BEGIN Given entries

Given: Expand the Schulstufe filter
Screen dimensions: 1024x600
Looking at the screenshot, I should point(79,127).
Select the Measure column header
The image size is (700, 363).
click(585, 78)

END Given entries

[Work required]: Return the full listing unchanged.

[Finished task]:
Given: Expand the Schulstufe filter
Screen dimensions: 1024x600
Looking at the screenshot, I should point(79,127).
Select the Measure column header
The image size is (700, 363).
click(585, 78)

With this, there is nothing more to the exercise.